For the last year or so, Harold Sanchez, MD, and Marcello DiStasio, MD, PhD, have been busy building the Yale Legacy Tissue Donation Program, collecting tissue samples, and providing them to biomedical researchers.

Now that the Yale Legacy Tissue Donation Program is off the ground, Dr. Sanchez and Dr. DiStasio, who serve as program Co-Directors, are gearing up for the next phase, which includes increasing the number of samples by getting more patients to consider tissue donation.

On January 5, they presented at Yale Neuroscience Clinical Grand Rounds, the first of several presentations planned. Dr. Sanchez said tissue donation is a viable option for people unable to donate organs.

“People who are considering organ donation may have conditions that make them ineligible. But they may be ideal candidates to donate tissue samples for research,” he said.

The best way to understand the biology of human illnesses like cancer, autoimmune disease, and neurodegenerative disease is to look directly at human tissue affected by these diseases, Dr. DiStasio said.

“The real advantage to using high-quality tissue is you get much more robust interpretable results from a very wide array of technologies,” he said.

But obtaining this tissue can be challenging. That is why the Legacy Tissue Donation Program exists and why Dr. Sanchez and Dr. DiStasio are working to spread the word about the program and identify interested researchers and donors.

“We have contacts with all types of labs across the institution doing very interesting research, and this is a great way to participate,” Dr. DiStasio said. “If you have your own studies, this is a great way to obtain tissue for that work.

“But what we really need now is buy-in from our patient-facing colleagues in order to help with recruiting consenting patients. That’s the lifeblood of this program.”

The program allows patients to donate tissue for research after their death. They can limit what tissue they donate and change their minds at any time, for any reason. But this final altruistic gesture has a direct impact on medical research by providing scientists with tissue they can obtain in no other way.

Given information ::
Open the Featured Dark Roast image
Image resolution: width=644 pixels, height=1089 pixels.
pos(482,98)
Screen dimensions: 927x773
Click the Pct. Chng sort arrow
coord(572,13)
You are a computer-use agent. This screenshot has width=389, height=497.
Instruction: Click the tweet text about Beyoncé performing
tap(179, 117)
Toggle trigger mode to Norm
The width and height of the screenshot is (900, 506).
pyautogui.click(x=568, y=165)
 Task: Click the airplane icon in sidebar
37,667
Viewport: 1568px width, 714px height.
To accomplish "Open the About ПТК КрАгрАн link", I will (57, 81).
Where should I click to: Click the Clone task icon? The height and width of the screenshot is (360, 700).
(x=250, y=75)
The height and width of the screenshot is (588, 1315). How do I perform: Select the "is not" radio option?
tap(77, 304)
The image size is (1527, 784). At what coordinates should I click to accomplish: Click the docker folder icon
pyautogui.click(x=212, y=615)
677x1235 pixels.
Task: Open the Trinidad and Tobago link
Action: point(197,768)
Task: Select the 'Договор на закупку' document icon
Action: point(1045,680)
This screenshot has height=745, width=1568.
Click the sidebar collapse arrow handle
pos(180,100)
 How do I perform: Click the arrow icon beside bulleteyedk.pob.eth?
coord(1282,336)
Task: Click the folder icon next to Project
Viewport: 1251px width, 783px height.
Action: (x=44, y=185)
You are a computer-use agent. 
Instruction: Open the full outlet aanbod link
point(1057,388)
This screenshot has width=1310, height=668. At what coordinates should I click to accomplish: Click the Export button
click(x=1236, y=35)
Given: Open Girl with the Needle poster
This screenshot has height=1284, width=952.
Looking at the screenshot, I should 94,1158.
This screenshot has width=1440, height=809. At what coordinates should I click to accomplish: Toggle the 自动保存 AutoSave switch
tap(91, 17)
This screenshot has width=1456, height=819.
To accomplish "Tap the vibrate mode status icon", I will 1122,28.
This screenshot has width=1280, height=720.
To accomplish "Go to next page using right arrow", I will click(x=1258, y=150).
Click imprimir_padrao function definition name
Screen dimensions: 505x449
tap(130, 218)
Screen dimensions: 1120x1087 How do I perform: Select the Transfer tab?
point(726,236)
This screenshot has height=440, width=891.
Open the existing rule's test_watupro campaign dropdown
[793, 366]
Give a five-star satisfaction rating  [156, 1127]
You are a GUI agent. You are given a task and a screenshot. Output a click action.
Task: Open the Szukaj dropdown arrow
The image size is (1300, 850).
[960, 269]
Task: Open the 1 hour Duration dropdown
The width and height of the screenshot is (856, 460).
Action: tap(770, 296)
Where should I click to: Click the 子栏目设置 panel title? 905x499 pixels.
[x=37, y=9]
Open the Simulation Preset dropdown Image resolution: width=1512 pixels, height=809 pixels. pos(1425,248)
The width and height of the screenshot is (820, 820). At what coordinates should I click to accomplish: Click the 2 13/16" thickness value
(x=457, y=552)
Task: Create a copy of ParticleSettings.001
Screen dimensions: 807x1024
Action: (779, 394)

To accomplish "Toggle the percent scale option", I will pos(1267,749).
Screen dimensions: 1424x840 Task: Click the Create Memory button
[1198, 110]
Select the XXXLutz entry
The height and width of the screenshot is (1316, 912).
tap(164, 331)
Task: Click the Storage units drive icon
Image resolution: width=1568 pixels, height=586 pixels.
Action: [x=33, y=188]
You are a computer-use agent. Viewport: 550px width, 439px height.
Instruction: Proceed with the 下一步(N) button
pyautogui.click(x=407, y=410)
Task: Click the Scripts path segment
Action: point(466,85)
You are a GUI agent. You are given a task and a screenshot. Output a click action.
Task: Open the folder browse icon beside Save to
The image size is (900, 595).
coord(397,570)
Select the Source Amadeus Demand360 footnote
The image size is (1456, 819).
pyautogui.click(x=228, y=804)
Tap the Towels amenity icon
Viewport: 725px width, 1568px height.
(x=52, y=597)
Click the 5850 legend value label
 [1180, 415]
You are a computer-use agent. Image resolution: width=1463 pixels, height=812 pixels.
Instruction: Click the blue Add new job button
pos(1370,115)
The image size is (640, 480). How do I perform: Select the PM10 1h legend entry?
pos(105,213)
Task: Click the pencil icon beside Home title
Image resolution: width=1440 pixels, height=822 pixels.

Assigned task :: Please list each human illness that the tissue donation text above names as an example.

Task answer :: Cancer, autoimmune disease, neurodegenerative disease